▸ TASK BRIEF:
Please output the lines from the one with "Image resolution: width=702" through the end of the data exactly as written, omitting all pictures.

[[ INFORMATION SUPPLIED, beginning ]]

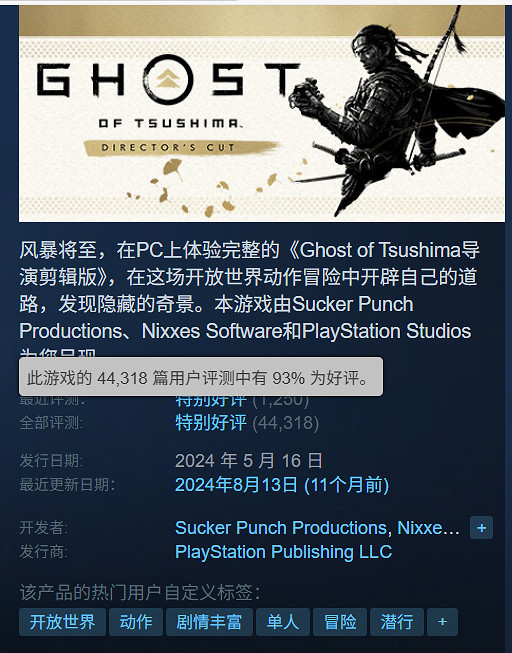Click the Ghost of Tsushima header image
The image size is (512, 653).
pyautogui.click(x=262, y=113)
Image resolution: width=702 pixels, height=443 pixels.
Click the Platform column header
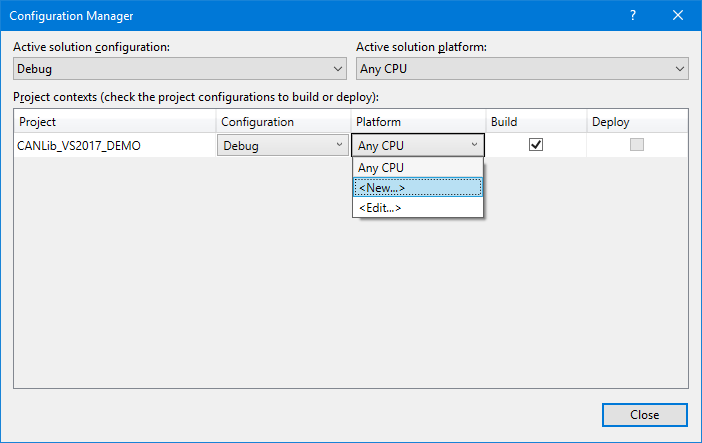[417, 121]
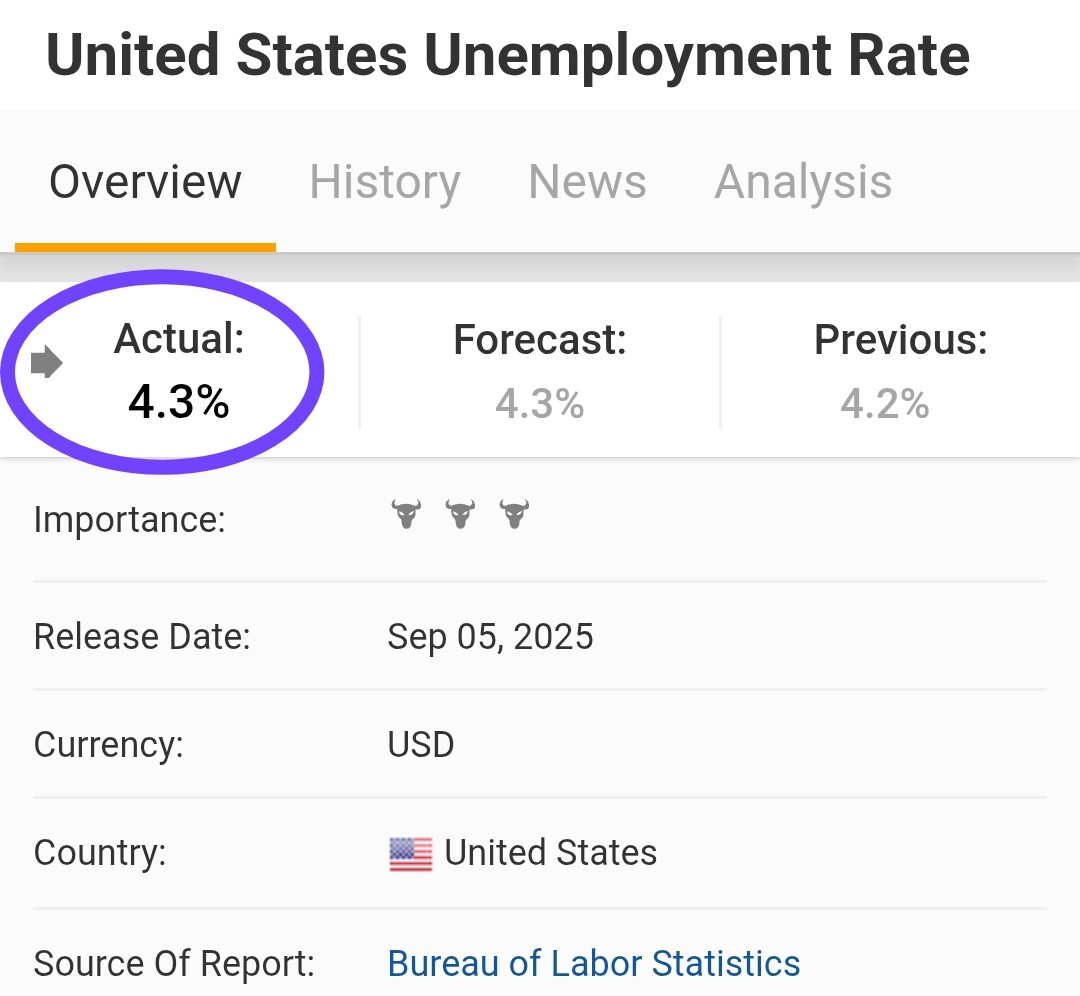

[[ INFORMATION SUPPLIED, end ]]

▸ YOUR SOLUTION:
Image resolution: width=702 pixels, height=443 pixels.
Click the Platform column header
[417, 121]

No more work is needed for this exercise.